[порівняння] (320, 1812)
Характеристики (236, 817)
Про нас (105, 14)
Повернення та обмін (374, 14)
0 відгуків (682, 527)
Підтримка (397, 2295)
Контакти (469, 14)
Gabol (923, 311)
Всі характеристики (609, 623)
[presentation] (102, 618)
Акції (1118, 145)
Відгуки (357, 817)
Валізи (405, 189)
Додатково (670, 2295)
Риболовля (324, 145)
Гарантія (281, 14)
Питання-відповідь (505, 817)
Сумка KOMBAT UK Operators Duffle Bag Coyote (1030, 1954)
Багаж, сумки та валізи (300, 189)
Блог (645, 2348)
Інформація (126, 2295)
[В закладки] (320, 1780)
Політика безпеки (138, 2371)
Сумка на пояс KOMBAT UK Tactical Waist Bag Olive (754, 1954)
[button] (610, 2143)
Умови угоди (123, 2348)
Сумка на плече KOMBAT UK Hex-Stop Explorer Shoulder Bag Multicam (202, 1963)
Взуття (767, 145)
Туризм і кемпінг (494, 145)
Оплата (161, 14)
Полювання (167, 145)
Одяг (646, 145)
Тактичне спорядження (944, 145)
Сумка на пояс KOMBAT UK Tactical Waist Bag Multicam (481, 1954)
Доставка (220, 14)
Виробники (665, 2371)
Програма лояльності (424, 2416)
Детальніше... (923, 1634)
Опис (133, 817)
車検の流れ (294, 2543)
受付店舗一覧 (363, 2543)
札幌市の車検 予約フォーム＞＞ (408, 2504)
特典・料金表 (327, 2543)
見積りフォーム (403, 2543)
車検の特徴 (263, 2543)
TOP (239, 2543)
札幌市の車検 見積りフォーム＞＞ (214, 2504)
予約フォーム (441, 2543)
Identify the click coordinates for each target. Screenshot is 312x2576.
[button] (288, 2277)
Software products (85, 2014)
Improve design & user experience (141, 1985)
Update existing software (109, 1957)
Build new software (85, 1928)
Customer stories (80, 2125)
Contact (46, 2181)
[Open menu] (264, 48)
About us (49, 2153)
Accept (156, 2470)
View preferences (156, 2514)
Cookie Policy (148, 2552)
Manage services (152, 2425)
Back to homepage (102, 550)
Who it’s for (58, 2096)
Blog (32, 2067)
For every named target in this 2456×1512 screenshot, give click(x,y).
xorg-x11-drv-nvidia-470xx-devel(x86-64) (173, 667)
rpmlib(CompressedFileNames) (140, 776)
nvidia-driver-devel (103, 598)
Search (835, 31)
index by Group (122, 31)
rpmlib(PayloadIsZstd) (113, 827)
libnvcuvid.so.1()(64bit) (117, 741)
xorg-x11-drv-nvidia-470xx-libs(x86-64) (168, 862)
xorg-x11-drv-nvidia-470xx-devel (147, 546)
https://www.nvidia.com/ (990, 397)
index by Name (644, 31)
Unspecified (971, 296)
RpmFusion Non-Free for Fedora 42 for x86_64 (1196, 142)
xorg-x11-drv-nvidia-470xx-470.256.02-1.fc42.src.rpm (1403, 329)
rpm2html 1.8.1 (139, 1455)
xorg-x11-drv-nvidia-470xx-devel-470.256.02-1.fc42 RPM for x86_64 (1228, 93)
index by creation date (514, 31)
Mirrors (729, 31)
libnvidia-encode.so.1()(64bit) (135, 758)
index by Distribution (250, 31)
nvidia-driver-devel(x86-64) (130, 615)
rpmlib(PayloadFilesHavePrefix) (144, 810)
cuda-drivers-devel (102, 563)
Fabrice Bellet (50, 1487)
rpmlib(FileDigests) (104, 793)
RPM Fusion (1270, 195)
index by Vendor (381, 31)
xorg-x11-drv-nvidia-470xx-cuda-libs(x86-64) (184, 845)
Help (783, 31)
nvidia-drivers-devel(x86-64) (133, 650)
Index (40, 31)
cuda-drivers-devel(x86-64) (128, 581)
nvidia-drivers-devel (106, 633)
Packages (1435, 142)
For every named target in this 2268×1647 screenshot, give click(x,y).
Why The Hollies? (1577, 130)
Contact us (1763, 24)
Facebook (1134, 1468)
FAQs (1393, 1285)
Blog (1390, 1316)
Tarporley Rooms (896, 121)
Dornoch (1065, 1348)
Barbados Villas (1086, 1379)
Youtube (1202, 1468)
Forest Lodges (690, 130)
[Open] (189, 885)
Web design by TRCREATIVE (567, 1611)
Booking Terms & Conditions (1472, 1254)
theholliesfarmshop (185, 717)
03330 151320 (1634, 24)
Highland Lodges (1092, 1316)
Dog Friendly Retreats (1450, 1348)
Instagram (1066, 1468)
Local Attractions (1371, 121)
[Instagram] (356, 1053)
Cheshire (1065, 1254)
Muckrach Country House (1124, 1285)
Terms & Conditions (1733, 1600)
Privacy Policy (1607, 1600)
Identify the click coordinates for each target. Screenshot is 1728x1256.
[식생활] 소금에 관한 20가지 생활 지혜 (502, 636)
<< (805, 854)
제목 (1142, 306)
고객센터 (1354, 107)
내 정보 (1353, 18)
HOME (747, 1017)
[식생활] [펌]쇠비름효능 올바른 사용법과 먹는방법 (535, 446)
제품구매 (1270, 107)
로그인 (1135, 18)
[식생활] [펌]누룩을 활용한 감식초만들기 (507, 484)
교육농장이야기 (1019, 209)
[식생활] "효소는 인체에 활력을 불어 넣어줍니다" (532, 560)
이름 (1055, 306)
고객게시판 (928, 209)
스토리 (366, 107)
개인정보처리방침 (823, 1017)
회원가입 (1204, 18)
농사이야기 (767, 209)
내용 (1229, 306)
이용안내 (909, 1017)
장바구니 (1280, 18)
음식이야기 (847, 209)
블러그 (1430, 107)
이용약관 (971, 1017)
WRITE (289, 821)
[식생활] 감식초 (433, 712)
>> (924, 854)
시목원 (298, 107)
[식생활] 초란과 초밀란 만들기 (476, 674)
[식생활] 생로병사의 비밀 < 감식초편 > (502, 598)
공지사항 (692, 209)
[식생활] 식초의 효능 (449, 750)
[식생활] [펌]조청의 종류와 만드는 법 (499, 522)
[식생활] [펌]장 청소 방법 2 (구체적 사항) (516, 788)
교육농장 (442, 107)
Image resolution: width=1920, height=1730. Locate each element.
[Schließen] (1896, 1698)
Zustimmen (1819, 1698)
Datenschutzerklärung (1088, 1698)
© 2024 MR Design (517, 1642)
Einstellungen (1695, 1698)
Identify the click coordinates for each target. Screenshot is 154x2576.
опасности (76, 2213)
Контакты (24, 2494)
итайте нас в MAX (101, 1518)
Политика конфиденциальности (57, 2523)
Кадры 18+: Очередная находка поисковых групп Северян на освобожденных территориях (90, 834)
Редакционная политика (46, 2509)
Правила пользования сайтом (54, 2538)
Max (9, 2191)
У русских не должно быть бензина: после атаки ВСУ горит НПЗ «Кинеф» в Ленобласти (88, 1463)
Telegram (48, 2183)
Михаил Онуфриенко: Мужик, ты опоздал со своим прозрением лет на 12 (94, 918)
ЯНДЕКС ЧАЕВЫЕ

● ● ● ●

● Task objective:
Retype word for word everything in the listing above from the line that holds "Back to homepage (102, 550)" down to the line that holds "xorg-x11-drv-nvidia-470xx-libs(x86-64) (168, 862)". Keep both end lines and leave out the rest.

● Solution below:
Back to homepage (102, 550)
Who it’s for (58, 2096)
Blog (32, 2067)
For every named target in this 2456×1512 screenshot, give click(x,y).
xorg-x11-drv-nvidia-470xx-devel(x86-64) (173, 667)
rpmlib(CompressedFileNames) (140, 776)
nvidia-driver-devel (103, 598)
Search (835, 31)
index by Group (122, 31)
rpmlib(PayloadIsZstd) (113, 827)
libnvcuvid.so.1()(64bit) (117, 741)
xorg-x11-drv-nvidia-470xx-libs(x86-64) (168, 862)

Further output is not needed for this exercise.